We present a case of an XLA family in which inflammatory bowel disease (IBD) was the presenting feature of the primary case, leading to a significant delay in diagnosis. A literature review did not reveal any publications regarding best practices for gastrointestinal manifestations such as IBD/enteritis in XLA patients. Therefore, we searched the United States Immunodeficiency Network (USIDNet) database for XLA patients with IBD/enteritis to improve our understanding of the natural history and management strategies, and present a descriptive analysis of 19 XLA patients with diagnoses of IBD/enteritis.

Case

The index case was a 23-month-old boy (Patient A) with a history of recurrent infections (including acute otitis media, conjunctivitis, Staphylococcus perianal cellulitis) since 7 months of age and a history of chronic diarrhea attributed to soy protein intolerance.
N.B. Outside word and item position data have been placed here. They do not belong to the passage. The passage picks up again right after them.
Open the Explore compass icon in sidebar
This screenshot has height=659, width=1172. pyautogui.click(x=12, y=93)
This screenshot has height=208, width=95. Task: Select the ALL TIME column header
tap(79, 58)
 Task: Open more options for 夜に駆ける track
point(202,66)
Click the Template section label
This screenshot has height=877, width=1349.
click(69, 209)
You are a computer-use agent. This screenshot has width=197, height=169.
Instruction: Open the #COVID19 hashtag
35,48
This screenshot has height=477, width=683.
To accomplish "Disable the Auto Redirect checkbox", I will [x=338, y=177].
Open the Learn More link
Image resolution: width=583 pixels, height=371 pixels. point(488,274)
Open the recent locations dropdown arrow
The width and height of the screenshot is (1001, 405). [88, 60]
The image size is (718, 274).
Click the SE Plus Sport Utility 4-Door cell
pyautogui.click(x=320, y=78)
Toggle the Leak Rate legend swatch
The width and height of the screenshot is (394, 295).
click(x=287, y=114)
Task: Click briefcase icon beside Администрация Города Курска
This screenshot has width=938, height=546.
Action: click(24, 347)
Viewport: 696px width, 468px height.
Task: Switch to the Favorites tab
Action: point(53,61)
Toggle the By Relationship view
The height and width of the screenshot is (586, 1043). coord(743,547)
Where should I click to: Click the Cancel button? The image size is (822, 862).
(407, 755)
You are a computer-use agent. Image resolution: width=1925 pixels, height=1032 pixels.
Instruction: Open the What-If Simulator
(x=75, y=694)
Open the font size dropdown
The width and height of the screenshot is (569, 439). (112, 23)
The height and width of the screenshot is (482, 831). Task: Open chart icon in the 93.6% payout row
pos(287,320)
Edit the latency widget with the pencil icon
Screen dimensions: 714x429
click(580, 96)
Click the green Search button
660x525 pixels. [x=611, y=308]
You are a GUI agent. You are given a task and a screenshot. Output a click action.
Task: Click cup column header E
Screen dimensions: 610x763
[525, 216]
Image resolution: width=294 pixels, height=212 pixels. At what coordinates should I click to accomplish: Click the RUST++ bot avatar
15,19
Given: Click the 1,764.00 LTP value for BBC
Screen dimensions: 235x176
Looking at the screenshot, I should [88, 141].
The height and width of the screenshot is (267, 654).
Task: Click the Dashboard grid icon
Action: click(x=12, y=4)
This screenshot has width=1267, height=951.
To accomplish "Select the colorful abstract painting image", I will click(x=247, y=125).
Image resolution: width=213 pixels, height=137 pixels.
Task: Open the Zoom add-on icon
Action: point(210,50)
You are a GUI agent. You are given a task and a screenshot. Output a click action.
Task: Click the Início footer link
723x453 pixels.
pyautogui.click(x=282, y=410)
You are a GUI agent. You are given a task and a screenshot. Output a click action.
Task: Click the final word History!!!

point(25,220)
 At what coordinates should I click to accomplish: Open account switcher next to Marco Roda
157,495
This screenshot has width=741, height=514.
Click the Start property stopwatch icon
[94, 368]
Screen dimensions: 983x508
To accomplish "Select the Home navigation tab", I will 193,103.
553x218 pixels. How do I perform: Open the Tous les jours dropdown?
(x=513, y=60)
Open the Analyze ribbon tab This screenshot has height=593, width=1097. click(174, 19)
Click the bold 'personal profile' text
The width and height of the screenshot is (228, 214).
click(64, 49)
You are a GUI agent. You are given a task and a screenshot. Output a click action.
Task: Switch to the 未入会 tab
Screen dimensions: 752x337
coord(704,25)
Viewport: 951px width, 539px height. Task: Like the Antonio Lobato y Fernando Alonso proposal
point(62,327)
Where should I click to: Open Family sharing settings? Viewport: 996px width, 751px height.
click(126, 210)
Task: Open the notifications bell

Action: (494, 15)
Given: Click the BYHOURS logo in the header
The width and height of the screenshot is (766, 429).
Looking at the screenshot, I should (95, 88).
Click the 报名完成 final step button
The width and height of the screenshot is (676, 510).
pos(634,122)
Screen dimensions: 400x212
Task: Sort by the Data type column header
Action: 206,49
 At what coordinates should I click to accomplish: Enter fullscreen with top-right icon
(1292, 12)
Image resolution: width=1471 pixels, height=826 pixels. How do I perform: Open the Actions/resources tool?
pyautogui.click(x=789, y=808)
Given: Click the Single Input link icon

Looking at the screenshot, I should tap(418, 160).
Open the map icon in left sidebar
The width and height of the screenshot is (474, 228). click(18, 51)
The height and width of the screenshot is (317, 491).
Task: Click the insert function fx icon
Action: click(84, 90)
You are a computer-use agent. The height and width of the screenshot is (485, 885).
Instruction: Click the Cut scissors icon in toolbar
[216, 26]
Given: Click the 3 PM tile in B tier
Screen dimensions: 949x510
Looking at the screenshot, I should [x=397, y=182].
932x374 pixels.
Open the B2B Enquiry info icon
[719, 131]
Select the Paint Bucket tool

Although closely followed by his pediatrician, the clinical history of infections had not been alarming and therefore no immune evaluation had been pursued prior to his visit with the Immunology service. A week before evaluation, he developed a febrile seizure and was admitted to an outside hospital. He was treated with intravenous ceftriaxone for a presumed infection and was found to have neutropenia. Because of the maternal grandfather’s history of hypogammaglobulinemia, the family requested quantitative immunoglobulin testing for the child, and he was found unexpectedly to have an undetectable immunoglobulin G (IgG) level. Therefore, he was referred to the Immunodeficiency Program at our institution for evaluation of absolute neutropenia and agammaglobulinemia. At the time of initial immune evaluation, the neutropenia appeared to be resolving with an absolute neutrophil count of 1170k/μL. His Ig levels were significant for an undetectable IgG, IgA, IgE and low IgM of 20mg/dL (Table 1). His lymphocyte panel was notable for a near absence of B cells (4 cells/mm3, < 1%), complete absence of switched memory B cells, and increased double negative T cells (3%), but otherwise preserved numbers of T and NK cell compartments with age-appropriate ratio of naive and memory T cells. BTK gene sequencing revealed a missense mutation c.41C>A, p.Ser14Tyr, suggesting a diagnosis of XLA. Two patients with a mild phenotype of XLA were reported to have the same mutation in a cohort study [3].

Table 1.

Laboratory Characteristics of XLA Family

Laboratory Test Patient A Patient B
Immunoglobulins (mg/dL)
IgG Undetectable (normal age-adjusted range: 313–1,170 mg/dL) 788 (on IVIG) (normal range: 767–1,590 mg/dL)
IgA Undetectable (normal age-adjusted range: 36–79 mg/dL) Undetectable (normal range: 61–356 mg/dL)
IgM 20 (normal age-adjusted range: 46–152 mg/dL) 6 (normal range: 37–286 mg/dL)
IgE Undetectable (normal age-adjusted range: < or =97kU/L) 5 (normal range: < or =214kU/L)
Flow cytometry (cells/mm3, percent)
CD19+ (total B cells) 4, <1% (normal range: 2–76%) <1, <1% (normal range: 6–25%)
CD19+ CD27+ IgMIgD(switched memory B cells) 1, <1% (normal range: 1.5–4.1%) <1, <0.01% (normal range: 9.2–18.9%)
CD4+CD3 T cells 2049, 46% (normal range: 28–47%) 426, 32% (normal range: 31–60%)
CD16+56+ NK cells 671, 15% (normal range:3–30%) 223, 17% (normal range: 2–27%)
Gene analysis Btk mutation missense 41C>A, pSer14Tyr

Laboratory evaluation was notable for undetectable IgG, IgA, IgE, low IgM, extremely low B cell counts, and absence of switched memory B cells.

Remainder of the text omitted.